España - Domingo, Dia 10

I don't think we did much during the day except watch Nadal win the French Open. Viva España! We leave O'Connell's for a traditional spanish dinner at McDonald's. We find out the spanish broads can't come out cause of work and since they still live with their parents there is no convincing them. We initiate plan B and return to the bar and promptly are approached by a GeorgiaNotSoPeach. She was originally GeorgiaPeach but constant complaining and bitching ended that era quickly. She is in Spain for a high school graduation class trip with like 20 peeps. We quickly notice two of her fellow 18 year olds are quite hot and we no longer want to talk to her. Not an option. She cockblocks everytime these girls approach us. Does she think she's getting both of us?? That is not happening chica. Get your head checked out. Here's some more awesome things she did or said:

- complaining, complaining, complaining. The weather, the city, the food, the people, the sites. She really loved Spain.

(This is not a good start)

- military time. I respond that its weird cause we're not used to it but to just subtract 12 and you'll be fine. She looks at me like I just unlocked some ancient code from the critically acclaimed blockbuster National Treasure and I'm a genius.

(Seriously?)

- did not realize we probably speak english despite our obvious american looks, I'm wearing a shirt that says "J Crew", and we're in an Irish Bar with 0-1 actual spanish people in it.

(This is going to get ugly)

- I buy her a drink and she drops it after 2 sips.

(Easy now, relax)

- Proclaims that every guy on the trip with her won't stop hitting on her and is so in to her despite the fact that not one of them has looked over since she approached us.

(I truly hate her now)

- When TheVaughan leaves for a second, she swarms me with "do you think I'm attractive?", "does your friend like me?", "he is so fine, do you think he'd hook up with me?" I respond that I don't know because she hasn't left our sight for him to say anything to me.

(ok she didn't take the hint, you're supposed to go away now)

- proclaims she is going to a smart school in TN with a bunch of ugly people so she'll stand out. side note that she also thinks this is close to Chicago for TheVaughan to visit her.

(I have never wanted to hit a chica for real until now)

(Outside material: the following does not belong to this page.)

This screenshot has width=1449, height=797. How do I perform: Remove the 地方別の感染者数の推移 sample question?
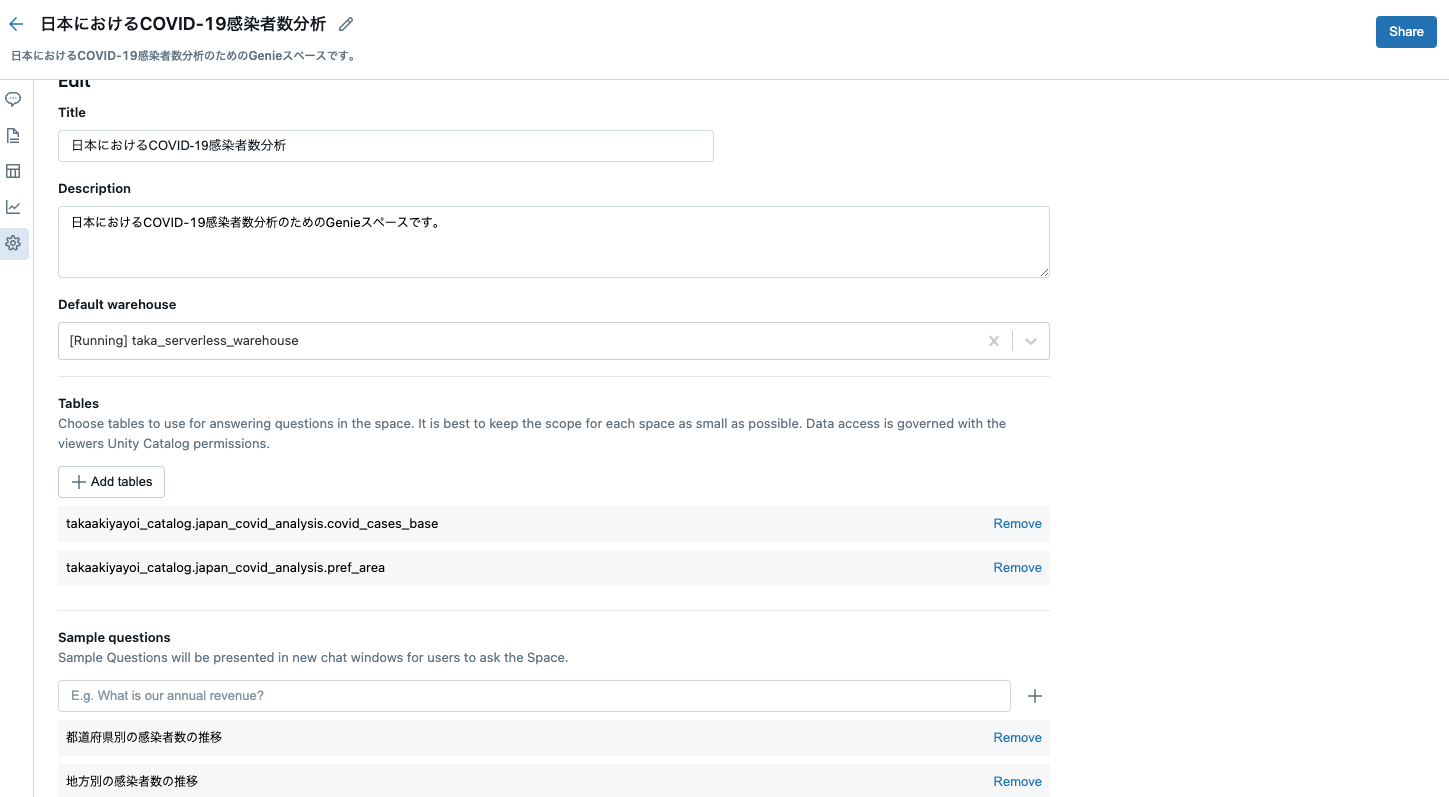1017,781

- once it becomes clear that TheVaughan is going to hook up with her anyways, he tries to help me out and tells her to bring one of the hotties over. As opposed to introducing me to her, GNSP whispers in her ear "come on, just hook up with him so I can hook up with his friend." If this had worked I would have forgiven the aforementioned. Alas, it did not and now I look like an idiot.

(ok thats it, I'm out)

I leave O'Connell's knowing TheVaughan is guaranteed some ass with possibly the most annoying person I've ever met. Hopefully Dia 11 will begin with him telling me how he used her and got her info so we can email this blog to her. I really don't care, I hope it destroys her.